*Task directions*
Transcribe the records below exactly, from their first line through the line containing "Click the L". Omit every line after it.

Records contained in a dataset
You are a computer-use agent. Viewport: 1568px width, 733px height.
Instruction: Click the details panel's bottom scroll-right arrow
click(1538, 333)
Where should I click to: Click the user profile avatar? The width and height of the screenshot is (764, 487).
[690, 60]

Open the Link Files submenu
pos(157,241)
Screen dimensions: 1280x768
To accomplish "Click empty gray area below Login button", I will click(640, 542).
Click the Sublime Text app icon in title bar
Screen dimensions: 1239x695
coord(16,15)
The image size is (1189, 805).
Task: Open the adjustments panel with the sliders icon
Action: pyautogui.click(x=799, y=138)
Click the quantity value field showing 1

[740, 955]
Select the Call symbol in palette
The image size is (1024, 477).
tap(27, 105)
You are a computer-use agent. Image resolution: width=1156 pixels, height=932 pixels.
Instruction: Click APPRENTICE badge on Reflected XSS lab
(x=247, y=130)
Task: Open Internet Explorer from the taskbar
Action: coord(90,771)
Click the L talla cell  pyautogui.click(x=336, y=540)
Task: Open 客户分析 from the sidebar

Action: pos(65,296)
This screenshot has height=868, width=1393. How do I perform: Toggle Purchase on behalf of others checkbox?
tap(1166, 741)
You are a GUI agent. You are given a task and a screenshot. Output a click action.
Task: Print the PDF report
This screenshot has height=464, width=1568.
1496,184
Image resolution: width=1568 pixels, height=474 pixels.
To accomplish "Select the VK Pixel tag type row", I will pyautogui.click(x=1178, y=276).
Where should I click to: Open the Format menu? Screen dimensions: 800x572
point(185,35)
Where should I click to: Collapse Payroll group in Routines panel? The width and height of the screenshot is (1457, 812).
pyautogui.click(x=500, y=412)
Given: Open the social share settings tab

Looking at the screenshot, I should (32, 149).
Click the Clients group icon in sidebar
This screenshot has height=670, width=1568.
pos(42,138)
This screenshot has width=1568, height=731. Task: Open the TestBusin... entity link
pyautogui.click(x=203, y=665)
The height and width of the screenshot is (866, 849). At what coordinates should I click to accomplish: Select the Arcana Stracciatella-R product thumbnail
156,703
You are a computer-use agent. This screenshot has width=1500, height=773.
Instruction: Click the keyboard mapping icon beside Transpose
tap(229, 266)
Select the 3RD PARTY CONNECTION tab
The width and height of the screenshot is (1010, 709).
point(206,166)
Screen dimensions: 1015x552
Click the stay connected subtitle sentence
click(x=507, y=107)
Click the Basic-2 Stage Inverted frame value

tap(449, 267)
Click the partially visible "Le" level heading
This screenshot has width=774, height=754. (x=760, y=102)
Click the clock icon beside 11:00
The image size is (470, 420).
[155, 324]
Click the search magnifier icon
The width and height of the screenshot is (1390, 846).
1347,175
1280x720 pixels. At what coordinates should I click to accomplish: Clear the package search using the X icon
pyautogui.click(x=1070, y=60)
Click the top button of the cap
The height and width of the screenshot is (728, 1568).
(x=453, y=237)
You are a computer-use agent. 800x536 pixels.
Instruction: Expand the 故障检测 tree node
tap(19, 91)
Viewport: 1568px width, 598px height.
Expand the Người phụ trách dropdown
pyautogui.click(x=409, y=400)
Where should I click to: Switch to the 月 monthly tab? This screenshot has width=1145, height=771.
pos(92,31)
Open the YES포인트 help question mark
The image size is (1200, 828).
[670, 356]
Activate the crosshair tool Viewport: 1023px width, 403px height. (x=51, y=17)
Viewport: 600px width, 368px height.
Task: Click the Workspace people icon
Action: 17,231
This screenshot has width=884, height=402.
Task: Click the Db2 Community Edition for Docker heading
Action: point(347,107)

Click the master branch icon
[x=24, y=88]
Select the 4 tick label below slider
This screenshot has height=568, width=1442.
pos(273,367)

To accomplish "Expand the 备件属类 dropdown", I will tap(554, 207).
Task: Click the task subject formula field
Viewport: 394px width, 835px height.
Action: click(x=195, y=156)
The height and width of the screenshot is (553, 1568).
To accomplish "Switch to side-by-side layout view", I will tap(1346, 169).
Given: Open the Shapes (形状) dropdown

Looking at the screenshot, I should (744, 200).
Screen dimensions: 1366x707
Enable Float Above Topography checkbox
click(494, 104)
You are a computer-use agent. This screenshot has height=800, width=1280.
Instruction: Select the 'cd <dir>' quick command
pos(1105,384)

*Task result*
You are a computer-use agent. Viewport: 1568px width, 733px height.
Instruction: Click the details panel's bottom scroll-right arrow
click(1538, 333)
Where should I click to: Click the user profile avatar? The width and height of the screenshot is (764, 487).
[690, 60]

Open the Link Files submenu
pos(157,241)
Screen dimensions: 1280x768
To accomplish "Click empty gray area below Login button", I will click(640, 542).
Click the Sublime Text app icon in title bar
Screen dimensions: 1239x695
coord(16,15)
The image size is (1189, 805).
Task: Open the adjustments panel with the sliders icon
Action: pyautogui.click(x=799, y=138)
Click the quantity value field showing 1

[740, 955]
Select the Call symbol in palette
The image size is (1024, 477).
tap(27, 105)
You are a computer-use agent. Image resolution: width=1156 pixels, height=932 pixels.
Instruction: Click APPRENTICE badge on Reflected XSS lab
(x=247, y=130)
Task: Open Internet Explorer from the taskbar
Action: coord(90,771)
Click the L talla cell  pyautogui.click(x=336, y=540)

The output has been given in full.